--- RECORDS FOR THE TASK ---
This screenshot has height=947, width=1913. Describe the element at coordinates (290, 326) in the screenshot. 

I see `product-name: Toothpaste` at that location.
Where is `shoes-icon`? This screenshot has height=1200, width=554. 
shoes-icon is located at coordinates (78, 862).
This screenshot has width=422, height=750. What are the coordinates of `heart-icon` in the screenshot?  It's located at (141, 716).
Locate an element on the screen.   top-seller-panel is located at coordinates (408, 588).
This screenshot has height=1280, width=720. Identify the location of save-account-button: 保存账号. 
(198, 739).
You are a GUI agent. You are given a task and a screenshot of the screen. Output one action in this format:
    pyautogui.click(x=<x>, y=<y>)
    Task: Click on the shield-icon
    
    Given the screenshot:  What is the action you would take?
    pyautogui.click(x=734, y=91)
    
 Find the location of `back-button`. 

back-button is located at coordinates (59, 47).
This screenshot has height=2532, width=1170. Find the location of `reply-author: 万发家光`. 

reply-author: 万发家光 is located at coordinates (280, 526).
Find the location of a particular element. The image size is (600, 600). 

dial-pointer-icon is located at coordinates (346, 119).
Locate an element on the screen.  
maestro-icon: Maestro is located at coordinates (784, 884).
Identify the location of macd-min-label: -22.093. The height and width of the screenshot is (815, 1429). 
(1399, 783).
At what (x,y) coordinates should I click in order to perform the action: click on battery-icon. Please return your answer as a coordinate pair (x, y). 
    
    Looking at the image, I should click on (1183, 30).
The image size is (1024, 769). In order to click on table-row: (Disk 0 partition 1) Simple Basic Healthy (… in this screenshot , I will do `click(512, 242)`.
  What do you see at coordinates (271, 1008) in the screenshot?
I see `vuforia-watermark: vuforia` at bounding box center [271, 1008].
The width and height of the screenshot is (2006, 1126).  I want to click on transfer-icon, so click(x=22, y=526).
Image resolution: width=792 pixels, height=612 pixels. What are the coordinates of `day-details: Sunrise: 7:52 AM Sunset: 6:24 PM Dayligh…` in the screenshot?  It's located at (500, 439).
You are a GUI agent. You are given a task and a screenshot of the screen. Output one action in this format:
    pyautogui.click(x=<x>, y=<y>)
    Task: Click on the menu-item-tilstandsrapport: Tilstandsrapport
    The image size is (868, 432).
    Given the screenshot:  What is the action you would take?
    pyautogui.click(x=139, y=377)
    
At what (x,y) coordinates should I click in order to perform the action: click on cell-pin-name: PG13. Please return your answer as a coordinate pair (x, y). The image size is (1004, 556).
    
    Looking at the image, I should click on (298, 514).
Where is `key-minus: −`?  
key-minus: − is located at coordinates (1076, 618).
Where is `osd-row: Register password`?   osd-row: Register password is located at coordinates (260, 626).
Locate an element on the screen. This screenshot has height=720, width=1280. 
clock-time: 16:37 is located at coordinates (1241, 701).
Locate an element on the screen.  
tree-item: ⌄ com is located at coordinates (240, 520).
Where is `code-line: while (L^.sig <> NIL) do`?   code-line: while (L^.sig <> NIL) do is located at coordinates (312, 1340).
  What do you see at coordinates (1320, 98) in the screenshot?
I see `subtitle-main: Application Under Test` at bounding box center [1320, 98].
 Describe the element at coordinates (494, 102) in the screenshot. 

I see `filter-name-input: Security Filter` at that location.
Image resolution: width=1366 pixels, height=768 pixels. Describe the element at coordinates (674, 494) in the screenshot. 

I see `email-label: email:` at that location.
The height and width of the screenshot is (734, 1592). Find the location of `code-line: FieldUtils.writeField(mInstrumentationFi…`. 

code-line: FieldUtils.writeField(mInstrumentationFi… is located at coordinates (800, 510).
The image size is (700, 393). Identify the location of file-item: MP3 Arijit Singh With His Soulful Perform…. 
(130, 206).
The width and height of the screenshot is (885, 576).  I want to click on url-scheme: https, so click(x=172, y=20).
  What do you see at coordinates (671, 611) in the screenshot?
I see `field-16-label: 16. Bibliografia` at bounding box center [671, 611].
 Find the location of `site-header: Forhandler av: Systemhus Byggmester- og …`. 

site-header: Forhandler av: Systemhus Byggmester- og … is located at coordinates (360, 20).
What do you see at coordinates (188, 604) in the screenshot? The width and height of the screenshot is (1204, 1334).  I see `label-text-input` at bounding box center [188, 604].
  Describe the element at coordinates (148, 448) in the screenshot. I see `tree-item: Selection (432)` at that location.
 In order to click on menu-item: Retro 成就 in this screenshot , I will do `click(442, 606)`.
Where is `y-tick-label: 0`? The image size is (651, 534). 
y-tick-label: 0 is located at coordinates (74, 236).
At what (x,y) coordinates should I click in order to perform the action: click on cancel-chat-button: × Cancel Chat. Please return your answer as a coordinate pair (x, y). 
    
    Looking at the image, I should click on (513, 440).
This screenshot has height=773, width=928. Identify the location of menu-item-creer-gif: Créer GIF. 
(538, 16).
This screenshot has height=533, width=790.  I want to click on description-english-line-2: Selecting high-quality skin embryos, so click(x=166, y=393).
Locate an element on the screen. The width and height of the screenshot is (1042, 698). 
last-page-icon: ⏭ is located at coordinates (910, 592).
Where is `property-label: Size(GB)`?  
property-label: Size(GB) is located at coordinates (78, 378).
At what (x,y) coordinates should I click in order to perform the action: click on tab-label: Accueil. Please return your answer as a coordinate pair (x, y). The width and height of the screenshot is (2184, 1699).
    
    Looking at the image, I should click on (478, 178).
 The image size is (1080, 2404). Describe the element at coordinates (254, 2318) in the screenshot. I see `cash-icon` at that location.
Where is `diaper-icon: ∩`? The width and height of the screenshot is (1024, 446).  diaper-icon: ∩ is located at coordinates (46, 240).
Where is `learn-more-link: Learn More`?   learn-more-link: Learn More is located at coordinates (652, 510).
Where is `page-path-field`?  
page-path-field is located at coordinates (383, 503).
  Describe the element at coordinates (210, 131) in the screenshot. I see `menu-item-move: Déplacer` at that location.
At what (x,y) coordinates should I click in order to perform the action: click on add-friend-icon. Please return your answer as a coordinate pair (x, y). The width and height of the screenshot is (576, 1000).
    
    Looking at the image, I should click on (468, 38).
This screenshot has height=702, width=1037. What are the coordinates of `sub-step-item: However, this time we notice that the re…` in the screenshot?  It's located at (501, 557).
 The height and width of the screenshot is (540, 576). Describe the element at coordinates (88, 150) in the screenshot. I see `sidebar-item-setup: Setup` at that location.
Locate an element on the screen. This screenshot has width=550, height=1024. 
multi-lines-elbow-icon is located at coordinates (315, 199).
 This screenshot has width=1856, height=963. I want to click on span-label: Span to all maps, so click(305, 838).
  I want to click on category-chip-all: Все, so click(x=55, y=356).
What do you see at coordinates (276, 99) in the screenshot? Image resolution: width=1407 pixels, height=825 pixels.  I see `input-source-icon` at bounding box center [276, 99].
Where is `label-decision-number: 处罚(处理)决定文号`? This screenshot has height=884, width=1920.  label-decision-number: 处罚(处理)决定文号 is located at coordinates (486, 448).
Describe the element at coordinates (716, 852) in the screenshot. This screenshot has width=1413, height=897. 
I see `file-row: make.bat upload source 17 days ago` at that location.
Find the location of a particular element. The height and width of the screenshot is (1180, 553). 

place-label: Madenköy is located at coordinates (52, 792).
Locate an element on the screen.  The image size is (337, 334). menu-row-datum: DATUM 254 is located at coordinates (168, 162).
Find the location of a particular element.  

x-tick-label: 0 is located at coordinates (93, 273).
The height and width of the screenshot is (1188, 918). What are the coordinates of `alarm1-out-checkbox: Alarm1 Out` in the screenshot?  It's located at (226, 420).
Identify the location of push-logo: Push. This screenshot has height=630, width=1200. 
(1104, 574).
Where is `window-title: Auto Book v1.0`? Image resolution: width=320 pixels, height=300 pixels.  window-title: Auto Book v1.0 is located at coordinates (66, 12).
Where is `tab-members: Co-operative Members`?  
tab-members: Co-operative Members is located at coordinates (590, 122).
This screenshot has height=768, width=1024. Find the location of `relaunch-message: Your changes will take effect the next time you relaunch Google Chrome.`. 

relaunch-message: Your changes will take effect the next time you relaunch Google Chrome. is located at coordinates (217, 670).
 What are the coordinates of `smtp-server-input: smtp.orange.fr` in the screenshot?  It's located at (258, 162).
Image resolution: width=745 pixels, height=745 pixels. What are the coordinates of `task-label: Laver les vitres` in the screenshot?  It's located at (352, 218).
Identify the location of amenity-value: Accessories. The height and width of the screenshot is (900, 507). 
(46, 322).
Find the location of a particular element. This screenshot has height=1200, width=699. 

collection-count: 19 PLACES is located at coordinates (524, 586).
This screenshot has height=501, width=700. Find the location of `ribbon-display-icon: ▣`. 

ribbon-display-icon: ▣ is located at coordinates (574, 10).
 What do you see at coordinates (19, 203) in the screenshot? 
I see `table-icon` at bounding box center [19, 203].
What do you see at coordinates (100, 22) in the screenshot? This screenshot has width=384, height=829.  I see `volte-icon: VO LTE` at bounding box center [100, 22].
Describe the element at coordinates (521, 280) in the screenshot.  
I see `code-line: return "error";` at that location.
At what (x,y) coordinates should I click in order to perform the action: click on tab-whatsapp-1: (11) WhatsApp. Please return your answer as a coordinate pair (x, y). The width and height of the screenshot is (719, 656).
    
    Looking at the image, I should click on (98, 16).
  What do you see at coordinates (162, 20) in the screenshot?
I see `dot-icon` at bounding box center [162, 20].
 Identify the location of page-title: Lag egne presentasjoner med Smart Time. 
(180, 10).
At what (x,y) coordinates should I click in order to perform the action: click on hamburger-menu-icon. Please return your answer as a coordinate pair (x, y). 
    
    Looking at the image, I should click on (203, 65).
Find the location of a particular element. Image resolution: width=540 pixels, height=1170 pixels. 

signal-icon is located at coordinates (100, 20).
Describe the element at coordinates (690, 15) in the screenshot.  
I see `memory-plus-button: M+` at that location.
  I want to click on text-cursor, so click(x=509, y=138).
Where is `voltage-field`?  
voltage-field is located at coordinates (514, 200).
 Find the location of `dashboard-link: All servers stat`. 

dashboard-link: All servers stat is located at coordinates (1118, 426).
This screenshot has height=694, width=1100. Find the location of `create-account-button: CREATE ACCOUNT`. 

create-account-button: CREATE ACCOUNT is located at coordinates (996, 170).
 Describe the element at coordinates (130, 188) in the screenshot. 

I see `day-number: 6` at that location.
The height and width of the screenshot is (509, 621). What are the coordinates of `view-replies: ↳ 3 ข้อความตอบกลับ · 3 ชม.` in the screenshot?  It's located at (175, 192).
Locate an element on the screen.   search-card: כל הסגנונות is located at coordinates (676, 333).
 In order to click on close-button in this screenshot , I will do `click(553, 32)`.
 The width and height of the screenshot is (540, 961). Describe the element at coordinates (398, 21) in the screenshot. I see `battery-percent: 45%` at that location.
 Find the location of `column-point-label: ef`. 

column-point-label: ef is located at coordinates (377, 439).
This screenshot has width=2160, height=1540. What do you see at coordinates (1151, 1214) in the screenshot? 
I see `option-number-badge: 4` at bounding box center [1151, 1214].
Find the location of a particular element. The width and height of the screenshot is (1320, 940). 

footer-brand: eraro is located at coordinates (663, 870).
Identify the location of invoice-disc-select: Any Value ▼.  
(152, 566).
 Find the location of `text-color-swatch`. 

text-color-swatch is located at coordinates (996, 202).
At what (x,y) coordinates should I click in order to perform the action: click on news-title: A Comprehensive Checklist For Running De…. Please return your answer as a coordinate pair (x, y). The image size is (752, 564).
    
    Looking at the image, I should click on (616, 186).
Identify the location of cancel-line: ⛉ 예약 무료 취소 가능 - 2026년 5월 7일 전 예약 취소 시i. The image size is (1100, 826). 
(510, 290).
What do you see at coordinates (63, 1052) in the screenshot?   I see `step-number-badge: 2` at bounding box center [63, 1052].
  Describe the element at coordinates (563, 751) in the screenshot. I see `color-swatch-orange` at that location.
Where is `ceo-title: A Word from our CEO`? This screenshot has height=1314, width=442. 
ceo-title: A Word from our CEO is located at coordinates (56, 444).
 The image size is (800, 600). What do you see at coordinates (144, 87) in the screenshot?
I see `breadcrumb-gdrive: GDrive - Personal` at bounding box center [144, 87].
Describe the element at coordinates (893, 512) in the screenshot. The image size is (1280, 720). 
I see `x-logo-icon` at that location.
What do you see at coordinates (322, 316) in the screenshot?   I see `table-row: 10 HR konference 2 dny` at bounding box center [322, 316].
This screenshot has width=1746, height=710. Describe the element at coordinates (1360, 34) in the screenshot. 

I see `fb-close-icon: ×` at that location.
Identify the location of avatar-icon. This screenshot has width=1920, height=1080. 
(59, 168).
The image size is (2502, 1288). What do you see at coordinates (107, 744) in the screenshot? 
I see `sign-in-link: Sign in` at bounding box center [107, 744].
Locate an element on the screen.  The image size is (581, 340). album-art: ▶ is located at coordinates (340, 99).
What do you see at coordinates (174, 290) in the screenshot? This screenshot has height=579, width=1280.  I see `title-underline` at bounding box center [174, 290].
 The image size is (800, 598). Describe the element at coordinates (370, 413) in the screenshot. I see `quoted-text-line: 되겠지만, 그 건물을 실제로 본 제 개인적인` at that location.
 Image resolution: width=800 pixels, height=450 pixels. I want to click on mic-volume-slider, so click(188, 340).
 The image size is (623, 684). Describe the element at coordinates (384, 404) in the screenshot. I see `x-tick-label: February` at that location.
---
* [YOUR OBJECTIVE] Copy out the records from the line with "Find the location of a particular element. The image" to the line with "Looking at the image, I should click on (1183, 30).", reproducing each line without change.

* [SOLUTION FOR THIS EXERCISE]
Find the location of a particular element. The image size is (600, 600). 

dial-pointer-icon is located at coordinates (346, 119).
Locate an element on the screen.  
maestro-icon: Maestro is located at coordinates (784, 884).
Identify the location of macd-min-label: -22.093. The height and width of the screenshot is (815, 1429). 
(1399, 783).
At what (x,y) coordinates should I click in order to perform the action: click on battery-icon. Please return your answer as a coordinate pair (x, y). 
    
    Looking at the image, I should click on (1183, 30).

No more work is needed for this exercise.